Anisotropic ionizing radiation in Seyfert galaxies. I - The extended narrow-line region in Markarian 573

Abstract

Narrow-band images and a grid of long-slit spectra are used to study the morphology, kinematics and ionization state of the nuclear extended narrow-line region (ENLR) of the Seyfert 2 galaxy Mrk 573. The entire ENLR is mapped spectroscopically, and velocity structure is studied. The velocity field map shows a typical galactic rotation picture with some important deviations. A simple geometric model, in accordance with the "unified schemes," is used to study effects of various parameters on the observed picture. The best match is achieved when a biconical radiation field illuminates the ISM of the host galaxy that takes part in a normal galaxy rotation but also has radial motions close to the nucleus. The emission-line images reveal a ENLR elongated along the radio axis in the northwest-southeast direction, but a map of the flux ratio R = [O III] λ5007/(Hα + [N II]) shows a different structure, with the highest excitation peak offset by 4" along the radio axis to the southeast.
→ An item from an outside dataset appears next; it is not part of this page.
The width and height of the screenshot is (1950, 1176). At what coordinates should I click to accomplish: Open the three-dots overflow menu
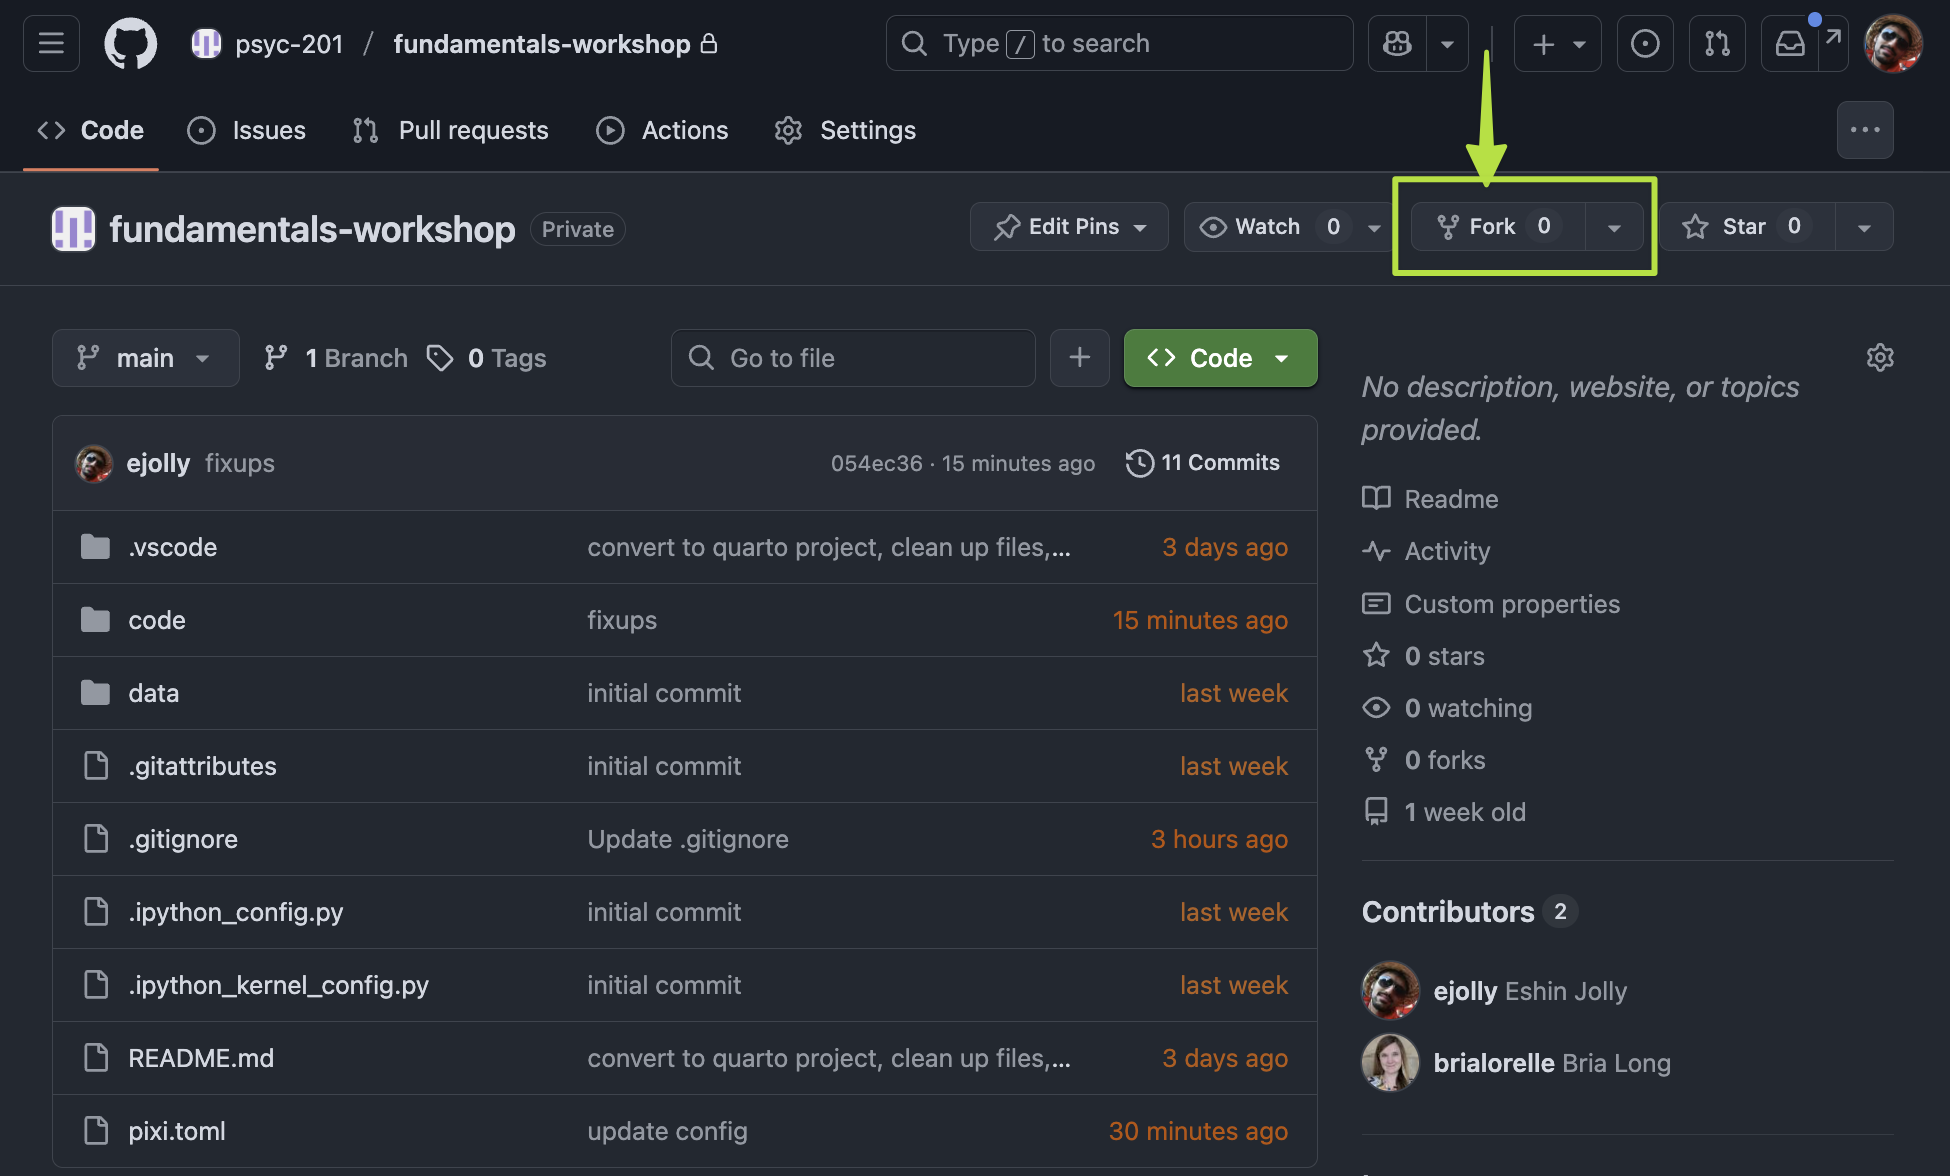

Several line diagnostic diagrams are produced from the grid of spectra and are used to study the ionization mechanism and angular dependence of the ionizing field. Observed line ratios are compared with photoionization models. It is shown that an accretion disk or hot blackbody (T_BB_ > 150,000 K) incident spectrum produces a better fit to the line ratios than a single power-law spectrum. The general trend of the line ratios requires that the ionization parameter U initially decreases with radial distance up to approximately 2" (~1 kpc) and then increases further outward, the latter effect probably implying that the density is decreasing faster than r^-2^. The [S II) electron density is used in conjunction with U derived from the photoionization models to estimate the angular dependence of the ionizing flux. It is shown that the number of ionizing photons is higher along the axis than in a perpendicular direction, again suggesting the presence of an anisotropic, biconical, shaped ionizing field as in the unified model of AGNs.